Ahead Today
G3: US trade balance and initial jobless claims, ECB meeting
Asia: Philippines unemployment rate, Australia trade balance, Taiwan inflation
Market Highlights
Bank of Canada (BOC) cut the policy rate by 25bps to 4.75% at its June meeting, marking the first G7 central bank to make the easing move. Policymakers there are confident that inflation will continue to moderate to their 2% inflation target, so policy doesn’t need to be as restrictive. Moreover, Q1 growth was weaker than their projection. Canada’s headline inflation was 2.7%yoy in April, marking the fourth straight month of a below 3% reading. The ECB will also likely follow to cut rates at its meeting later today, since this has been well telegraphed by ECB officials.

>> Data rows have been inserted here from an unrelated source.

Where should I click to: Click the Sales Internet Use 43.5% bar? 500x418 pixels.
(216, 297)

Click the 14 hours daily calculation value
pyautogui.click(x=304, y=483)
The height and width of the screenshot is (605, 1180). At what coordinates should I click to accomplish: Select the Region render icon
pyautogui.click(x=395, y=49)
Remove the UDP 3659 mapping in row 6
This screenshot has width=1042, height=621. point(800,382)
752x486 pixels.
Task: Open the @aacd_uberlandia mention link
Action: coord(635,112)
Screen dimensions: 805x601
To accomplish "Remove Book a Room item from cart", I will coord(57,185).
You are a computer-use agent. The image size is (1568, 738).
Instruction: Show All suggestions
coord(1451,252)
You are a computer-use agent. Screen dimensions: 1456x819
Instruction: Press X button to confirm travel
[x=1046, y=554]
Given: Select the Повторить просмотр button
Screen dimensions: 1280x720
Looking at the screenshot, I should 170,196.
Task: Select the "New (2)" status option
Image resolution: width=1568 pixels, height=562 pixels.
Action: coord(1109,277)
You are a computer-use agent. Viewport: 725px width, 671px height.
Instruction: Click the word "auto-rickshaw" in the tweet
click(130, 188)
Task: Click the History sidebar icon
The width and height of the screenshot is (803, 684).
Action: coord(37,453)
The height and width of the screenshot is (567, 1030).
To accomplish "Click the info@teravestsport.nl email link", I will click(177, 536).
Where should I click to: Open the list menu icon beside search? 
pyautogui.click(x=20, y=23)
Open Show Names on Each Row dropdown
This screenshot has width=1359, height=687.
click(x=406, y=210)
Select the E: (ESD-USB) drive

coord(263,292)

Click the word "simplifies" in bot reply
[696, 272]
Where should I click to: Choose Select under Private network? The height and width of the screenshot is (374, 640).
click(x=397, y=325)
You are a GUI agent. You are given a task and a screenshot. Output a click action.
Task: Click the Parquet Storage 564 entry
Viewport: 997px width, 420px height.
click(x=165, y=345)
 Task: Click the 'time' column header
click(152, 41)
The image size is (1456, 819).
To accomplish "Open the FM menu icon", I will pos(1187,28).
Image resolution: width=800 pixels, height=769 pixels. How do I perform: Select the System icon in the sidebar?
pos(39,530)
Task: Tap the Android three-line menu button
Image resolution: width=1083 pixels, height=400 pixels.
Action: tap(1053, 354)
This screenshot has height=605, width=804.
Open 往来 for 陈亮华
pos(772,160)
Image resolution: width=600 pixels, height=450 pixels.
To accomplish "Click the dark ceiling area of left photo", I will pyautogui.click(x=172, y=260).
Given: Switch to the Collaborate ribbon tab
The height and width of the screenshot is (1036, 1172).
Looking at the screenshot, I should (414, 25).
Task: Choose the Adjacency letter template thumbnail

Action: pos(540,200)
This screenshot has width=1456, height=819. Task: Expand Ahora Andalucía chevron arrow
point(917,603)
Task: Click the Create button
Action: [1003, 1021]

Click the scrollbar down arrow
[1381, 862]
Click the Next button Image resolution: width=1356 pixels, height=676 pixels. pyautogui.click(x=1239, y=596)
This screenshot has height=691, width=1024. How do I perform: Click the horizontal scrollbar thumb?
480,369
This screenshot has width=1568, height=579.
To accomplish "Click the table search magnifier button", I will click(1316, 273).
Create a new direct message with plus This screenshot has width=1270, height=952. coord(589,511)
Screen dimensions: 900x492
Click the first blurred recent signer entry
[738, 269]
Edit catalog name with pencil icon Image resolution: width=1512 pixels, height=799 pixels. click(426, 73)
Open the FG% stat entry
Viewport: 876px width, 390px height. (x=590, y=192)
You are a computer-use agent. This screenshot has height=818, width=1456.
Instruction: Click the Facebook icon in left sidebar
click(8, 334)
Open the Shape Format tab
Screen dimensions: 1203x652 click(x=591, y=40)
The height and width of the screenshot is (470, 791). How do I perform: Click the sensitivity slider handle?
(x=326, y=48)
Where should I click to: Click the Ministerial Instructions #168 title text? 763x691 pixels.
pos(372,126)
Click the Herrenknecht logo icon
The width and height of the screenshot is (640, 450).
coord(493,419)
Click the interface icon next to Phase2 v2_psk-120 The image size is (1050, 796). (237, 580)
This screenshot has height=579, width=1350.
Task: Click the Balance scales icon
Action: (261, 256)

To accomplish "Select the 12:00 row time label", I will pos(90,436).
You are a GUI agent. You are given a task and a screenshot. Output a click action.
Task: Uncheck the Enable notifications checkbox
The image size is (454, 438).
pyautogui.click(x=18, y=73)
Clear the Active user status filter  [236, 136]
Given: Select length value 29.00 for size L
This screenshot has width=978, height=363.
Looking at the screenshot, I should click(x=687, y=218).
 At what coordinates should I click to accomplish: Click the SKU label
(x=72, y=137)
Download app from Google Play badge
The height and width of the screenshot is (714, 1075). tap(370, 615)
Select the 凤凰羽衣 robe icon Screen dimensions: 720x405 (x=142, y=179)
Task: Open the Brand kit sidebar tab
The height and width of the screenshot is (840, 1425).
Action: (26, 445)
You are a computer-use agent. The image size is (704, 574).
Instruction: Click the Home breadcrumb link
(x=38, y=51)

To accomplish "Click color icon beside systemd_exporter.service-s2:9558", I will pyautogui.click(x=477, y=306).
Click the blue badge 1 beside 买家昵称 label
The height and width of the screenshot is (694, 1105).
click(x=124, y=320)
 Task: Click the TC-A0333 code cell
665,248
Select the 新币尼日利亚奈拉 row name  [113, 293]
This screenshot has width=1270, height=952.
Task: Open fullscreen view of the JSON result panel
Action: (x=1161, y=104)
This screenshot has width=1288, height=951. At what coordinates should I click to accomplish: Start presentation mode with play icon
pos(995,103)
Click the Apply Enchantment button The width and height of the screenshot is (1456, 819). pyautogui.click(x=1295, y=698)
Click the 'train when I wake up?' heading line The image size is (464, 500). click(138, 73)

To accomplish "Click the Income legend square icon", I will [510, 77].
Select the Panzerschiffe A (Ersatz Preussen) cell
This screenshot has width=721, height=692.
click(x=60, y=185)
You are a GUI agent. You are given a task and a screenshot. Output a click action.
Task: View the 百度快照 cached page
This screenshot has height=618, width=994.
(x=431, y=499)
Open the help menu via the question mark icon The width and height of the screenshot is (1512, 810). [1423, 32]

Could the Fed also cut rates this year then? Markets think so, with 2 rate cuts now being priced in. The ISM services PMI rose to 53.8 (>50 indicates expansion) vs. 49.4 in April, suggesting the US economy is still resilient amid elevated interest rates. But signs of economic weakness have continued to creep in. ADP data showed 152k jobs were added in May, smaller than 188k in April and Bloomberg consensus of 175k. The ISM employment sub-component improved but was still in contraction at 47.1, presaging a slowdown in nonfarm payrolls this Friday. Meanwhile, the prices paid component eased to 58.2 from 59.2 in April, and we expect it will likely slow further on the back of falling oil prices. US 10-year yields came off further to 4.29%, S&P 500 index rose more than 1%, while the Dollar was modestly higher.
Regional FX
The Indonesian rupiah was the worst-performing regional currency yesterday, falling 0.4% to a 4-year low against the US dollar. It is also the second worst-performing currency (-1.6%) in the Asia region over the past one month, after the PHP (-2.7%). Seasonal dividend payout by Indonesian companies and an unwinding of EM carry trade have likely weighed on the rupiah, prompting BI to intervene in the FX market once again. Even positive news that the budget deficit will be capped at 2.82% (down from 3% currently) has no positive spillover effects on the rupiah. We think BI’s willingness to react swiftly to stem rupiah weakness using a range of instruments should help the rupiah. Further signs of weakness in the US economic data could also provide a reprieve. Still, the risk of USD/IDR movement is to the upside, as financial market uncertainty remains high in the short term. But beyond the short-term headwinds, we see the long-term appeal of the currency has increased, driven by EVs (see IndonesiaPulse - Rupiah undergoing a fundamental shift, led by EV - MUFG Research).